34 HORAS, 31 MINUTOS
—ME VOY A ARRIESGAR a hacer un poco de luz —propuso Sam.
—Creo que un poco de luz nos vendría fenomenal —dijo Dekka.
Sam alzó las manos, y una bola de luz como un sol verde pálido se formó en el aire. Generaba más sombras que luz, así que se inclinó hacia la derecha tanto como pudo sin mover los pies, y formó una segunda luz en el aire. Las dos luces eliminaron parte de las sombras.
—Vale, arrodillaos muy despacio y mirad alrededor de vuestros pies —les ordenó Sam.
—¡Aaah! —gritó Jack.
—¡No os mováis!
—No me muevo, no me muevo. Tengo el pie bajo un cable.
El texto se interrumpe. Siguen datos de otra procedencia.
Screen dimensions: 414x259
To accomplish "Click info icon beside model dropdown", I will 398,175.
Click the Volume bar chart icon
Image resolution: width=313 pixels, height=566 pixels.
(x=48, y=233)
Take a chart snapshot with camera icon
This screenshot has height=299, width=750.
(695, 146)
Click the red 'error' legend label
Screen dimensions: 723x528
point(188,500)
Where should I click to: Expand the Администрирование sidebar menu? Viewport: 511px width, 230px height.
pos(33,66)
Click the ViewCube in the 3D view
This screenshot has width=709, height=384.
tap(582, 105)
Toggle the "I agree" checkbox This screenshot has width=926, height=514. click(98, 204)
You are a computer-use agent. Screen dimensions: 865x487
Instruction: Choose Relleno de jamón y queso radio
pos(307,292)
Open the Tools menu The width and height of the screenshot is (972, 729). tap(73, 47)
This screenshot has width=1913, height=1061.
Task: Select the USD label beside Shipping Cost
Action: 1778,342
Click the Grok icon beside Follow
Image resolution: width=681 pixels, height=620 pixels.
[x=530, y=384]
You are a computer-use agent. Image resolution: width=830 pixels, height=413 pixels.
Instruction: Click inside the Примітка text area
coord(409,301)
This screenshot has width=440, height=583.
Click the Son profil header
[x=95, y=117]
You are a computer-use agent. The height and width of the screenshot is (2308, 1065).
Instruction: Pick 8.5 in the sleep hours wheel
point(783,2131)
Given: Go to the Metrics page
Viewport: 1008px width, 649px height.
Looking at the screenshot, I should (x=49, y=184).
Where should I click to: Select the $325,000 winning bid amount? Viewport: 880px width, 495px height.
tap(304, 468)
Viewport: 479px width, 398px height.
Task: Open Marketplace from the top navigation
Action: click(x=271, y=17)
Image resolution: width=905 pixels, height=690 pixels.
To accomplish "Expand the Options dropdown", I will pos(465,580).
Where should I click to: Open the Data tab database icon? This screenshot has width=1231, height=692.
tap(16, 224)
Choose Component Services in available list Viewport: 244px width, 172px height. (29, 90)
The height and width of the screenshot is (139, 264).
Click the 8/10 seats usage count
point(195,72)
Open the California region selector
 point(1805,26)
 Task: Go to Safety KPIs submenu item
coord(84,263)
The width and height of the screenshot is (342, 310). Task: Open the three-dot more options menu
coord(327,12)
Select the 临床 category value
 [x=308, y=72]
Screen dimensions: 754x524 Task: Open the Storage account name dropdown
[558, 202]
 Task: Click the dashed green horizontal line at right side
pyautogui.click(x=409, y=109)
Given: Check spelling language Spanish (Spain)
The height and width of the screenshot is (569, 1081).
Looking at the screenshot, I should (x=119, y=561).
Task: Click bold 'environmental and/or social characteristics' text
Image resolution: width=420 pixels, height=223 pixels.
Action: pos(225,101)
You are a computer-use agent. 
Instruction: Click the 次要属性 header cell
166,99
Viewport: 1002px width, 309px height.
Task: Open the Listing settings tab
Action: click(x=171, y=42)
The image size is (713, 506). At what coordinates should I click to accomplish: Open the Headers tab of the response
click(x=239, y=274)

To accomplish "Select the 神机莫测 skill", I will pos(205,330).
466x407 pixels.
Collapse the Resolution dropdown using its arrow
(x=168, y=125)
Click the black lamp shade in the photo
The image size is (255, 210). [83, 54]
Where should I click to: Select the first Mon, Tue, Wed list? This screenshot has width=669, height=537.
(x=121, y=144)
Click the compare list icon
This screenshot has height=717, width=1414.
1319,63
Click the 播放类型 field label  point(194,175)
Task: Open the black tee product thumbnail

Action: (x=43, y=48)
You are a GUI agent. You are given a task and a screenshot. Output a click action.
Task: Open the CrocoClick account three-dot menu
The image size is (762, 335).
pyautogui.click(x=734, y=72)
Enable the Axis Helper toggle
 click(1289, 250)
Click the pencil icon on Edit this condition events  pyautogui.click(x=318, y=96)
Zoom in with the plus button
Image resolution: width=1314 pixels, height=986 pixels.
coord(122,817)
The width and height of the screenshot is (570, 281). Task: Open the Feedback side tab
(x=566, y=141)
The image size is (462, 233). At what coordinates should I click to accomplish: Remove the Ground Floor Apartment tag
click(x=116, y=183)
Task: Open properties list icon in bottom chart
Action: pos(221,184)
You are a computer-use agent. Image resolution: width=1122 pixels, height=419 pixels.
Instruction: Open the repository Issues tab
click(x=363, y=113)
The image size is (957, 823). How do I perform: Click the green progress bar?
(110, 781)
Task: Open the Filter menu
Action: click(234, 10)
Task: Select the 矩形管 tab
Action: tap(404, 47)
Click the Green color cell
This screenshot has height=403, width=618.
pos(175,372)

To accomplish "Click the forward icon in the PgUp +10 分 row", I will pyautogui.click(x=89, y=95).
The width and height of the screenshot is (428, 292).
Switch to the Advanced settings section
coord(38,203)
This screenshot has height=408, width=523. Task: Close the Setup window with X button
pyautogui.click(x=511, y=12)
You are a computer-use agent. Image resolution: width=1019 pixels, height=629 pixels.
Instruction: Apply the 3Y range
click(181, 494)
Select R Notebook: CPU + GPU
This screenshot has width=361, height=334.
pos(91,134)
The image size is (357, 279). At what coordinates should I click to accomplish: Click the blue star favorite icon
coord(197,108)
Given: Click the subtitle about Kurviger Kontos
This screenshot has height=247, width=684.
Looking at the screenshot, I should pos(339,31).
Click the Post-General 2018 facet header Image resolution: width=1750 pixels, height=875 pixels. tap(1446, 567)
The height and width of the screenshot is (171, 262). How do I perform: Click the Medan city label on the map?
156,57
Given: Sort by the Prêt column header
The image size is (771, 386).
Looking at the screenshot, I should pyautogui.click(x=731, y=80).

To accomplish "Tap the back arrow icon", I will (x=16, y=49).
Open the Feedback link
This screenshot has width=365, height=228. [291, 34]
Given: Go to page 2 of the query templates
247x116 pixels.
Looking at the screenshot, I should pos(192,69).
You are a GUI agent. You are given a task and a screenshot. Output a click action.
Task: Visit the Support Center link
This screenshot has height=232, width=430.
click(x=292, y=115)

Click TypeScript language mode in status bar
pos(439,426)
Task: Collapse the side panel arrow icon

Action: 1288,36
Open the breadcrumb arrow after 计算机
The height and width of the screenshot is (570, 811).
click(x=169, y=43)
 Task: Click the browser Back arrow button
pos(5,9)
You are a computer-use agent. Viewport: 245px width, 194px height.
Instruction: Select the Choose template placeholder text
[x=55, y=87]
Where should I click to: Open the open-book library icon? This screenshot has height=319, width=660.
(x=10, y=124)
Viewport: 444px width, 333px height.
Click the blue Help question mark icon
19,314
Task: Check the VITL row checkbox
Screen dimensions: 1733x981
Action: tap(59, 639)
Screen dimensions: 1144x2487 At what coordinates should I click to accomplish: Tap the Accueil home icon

No me muevo. Ay, Dios, ¡voy a morir!
Sam formó una tercera luz bajo los pies de Jack. Ahora veía bien el cable tirante que atravesaba la bota de Jack.
—Dekka, ¿puedes moverte?
—Creo que sí. Bueno, ahora veo por dónde pasa el cable.
—Vale, pues retrocede hasta una distancia segura.
—Y ¿cuánto es una distancia segura?
—Lejos —respondió Sam—. Vale, Jack, quédate quieto. Voy a sacar la arena de debajo de tu pie. Así se relajará la presión del cable.
Sam utilizó los dos dedos índices para empezar a sacar arena con suma delicadeza. Luego se puso con dos dedos de cada mano.
La bota de Jack se soltó un centímetro. Y luego un poco más.
—Vale, ahora mueve el pie hacia atrás.
—¿Estás seguro?
—Estoy justo a tu lado, ¿no? —replicó Sam.
Jack movió el pie. Nada estalló.
—Y ahora nos retiramos todos y ya.
—Eh, ¿qué estáis haciendo, chicos? —Brianna estaba en lo alto del acantilado—. ¿Qué hacéis con toda esa luz? Pensaba que íbamos en plan…
—¡Quédate ahí! —gritó Dekka.
—Vale, jo, no hace falta que grites.
Sam explicó lo que estaba pasando.
—No podemos dejar esta trampa. Algún inocente podría tropezar con ella. O la desactivamos o la hacemos explotar.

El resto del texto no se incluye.